Data shown ->
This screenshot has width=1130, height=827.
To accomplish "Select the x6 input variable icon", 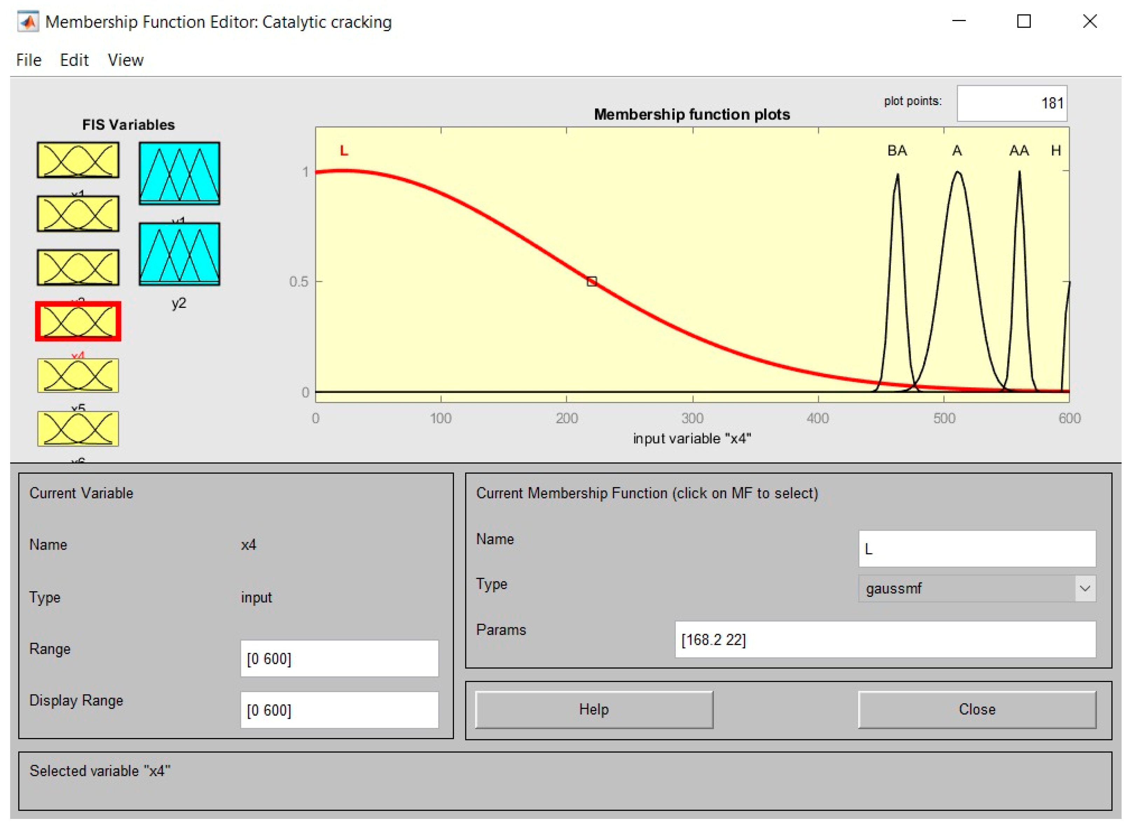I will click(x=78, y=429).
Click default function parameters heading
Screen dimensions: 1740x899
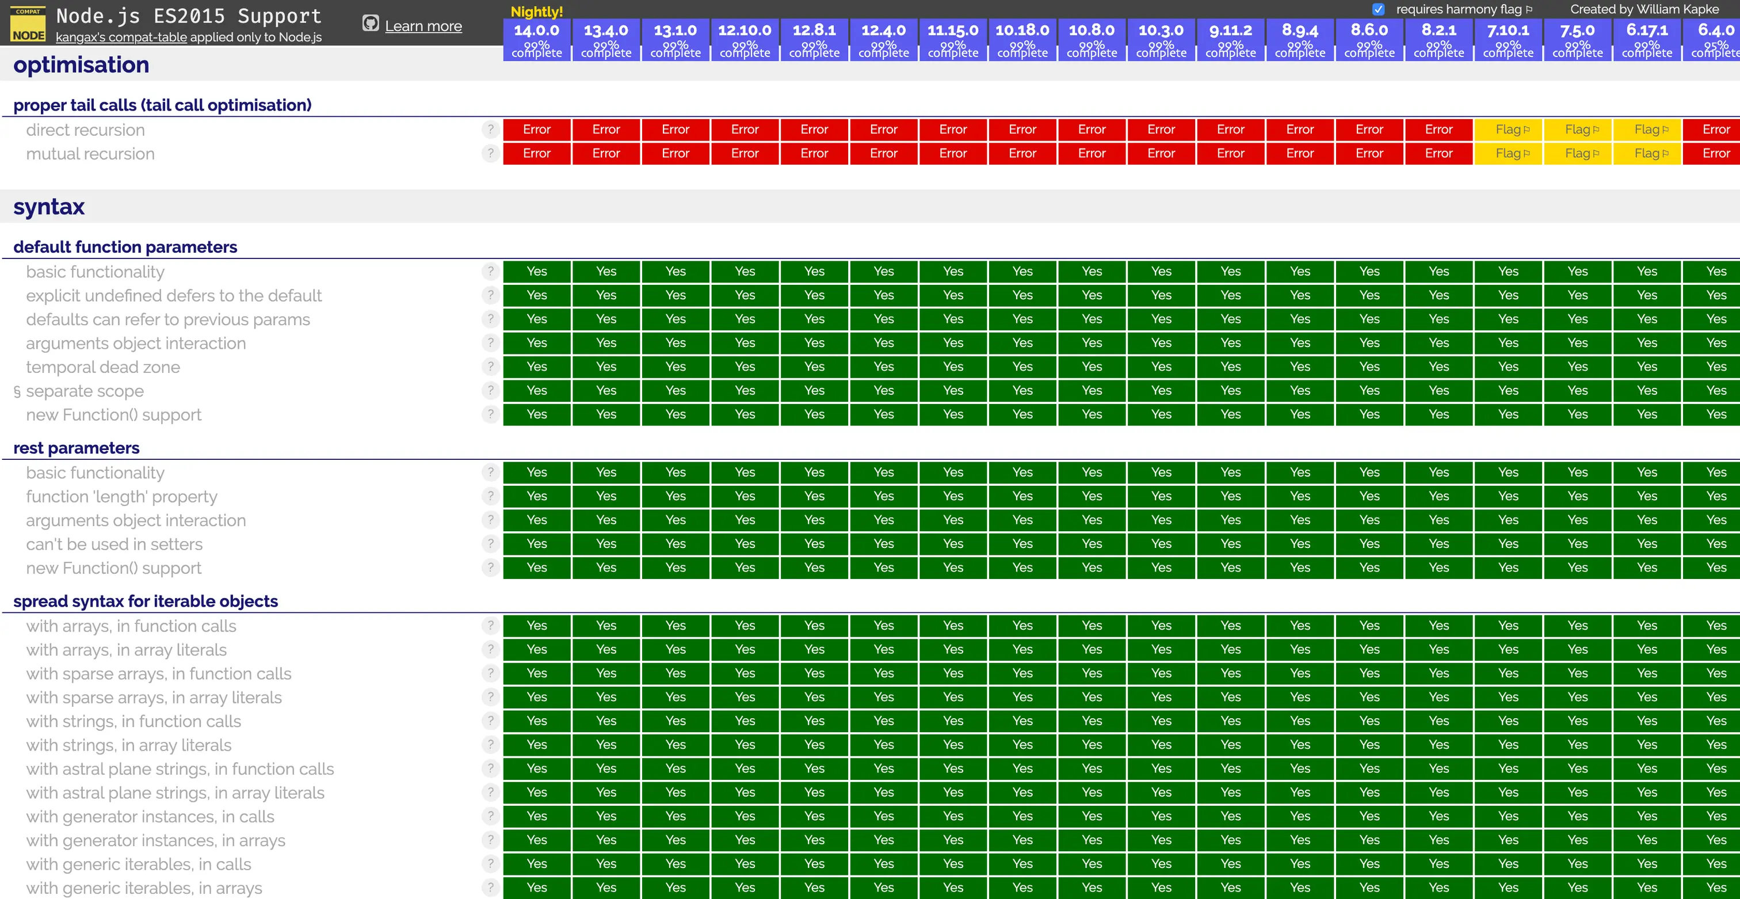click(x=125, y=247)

Task instructions ->
Would you set down, word for word, the lines running from the one that contains "Click default function parameters heading" to the last line of the material, omitting all pictures?

Result of this task ->
Click default function parameters heading
Screen dimensions: 1740x899
click(x=125, y=247)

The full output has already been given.